La fabrication française n’est donc pas uniquement réservée au grand standing, et elle conquiert de nouveaux secteurs. Récemment, les usines de vélos français ont redémarré, avec l’engouement de ces dernières années pour le deux-roues. Plusieurs marques hexagonales ont fait le choix du made in France, comme Mercier, qui a annoncé son arrivée dans les Ardennes, ou l’usine de la Manufacture française du cycle, située à Machecoul-Saint-Même (Loire-Atlantique). La fabrication française est devenue un argument marketing. Et elle est aussi un argument environnemental.
La transition écologique est l’un des trois grands axes du plan de relance économique. La relocalisation y prend tout son sens. Dans un communiqué publié le 28 janvier, l’Union des industries textiles (UIT) estimait que la désindustrialisation avait contribué à faire chuter les émissions de gaz à effet de serre de 20 % entre 2005 et 2015. Mais « qu’en est-il de tout ce qui n’est pas produit en France mais y est bien consommé ? ». Selon l’étude du cabinet Cycleco intitulée « Empreinte carbone du textile en France », fabriquer en France permet de diviser par deux notre empreinte carbone par rapport à une fabrication en Chine. D’autre part, relocaliser permettrait de produire moins en générant moins d’invendus grâce au circuit court et à une production à la demande. À titre informatif, chaque Français consomme chaque année environ 8 kg de textile, dont 97 % est fabriqué hors du pays. L’UIT estime qu’en relocalisant 25 % de la production, cela réduirait l’empreinte carbone de la France de 3,5 millions de tonnes.

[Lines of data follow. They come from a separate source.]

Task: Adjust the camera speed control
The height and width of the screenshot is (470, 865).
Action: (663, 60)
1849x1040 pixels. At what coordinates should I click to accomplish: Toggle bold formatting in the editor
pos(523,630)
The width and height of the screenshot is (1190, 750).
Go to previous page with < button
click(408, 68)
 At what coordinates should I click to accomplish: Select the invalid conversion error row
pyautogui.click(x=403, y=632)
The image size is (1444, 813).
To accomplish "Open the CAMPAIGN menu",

Beaucoup d’observateurs, aujourd’hui encore, jugent la relocalisation utopique. Si elle ne l’est pas forcément, elle soulève quand même de nombreux problèmes. Relocaliser coûte cher, et prend du temps. Sans soutien des pouvoirs publics, rien n’est envisageable. Par ailleurs, toutes les productions ne sont pas relocalisables : il semble hautement improbable que la France se lance dans la fabrication de composants électroniques. La fabrication chinoise a encore de beaux jours devant elle.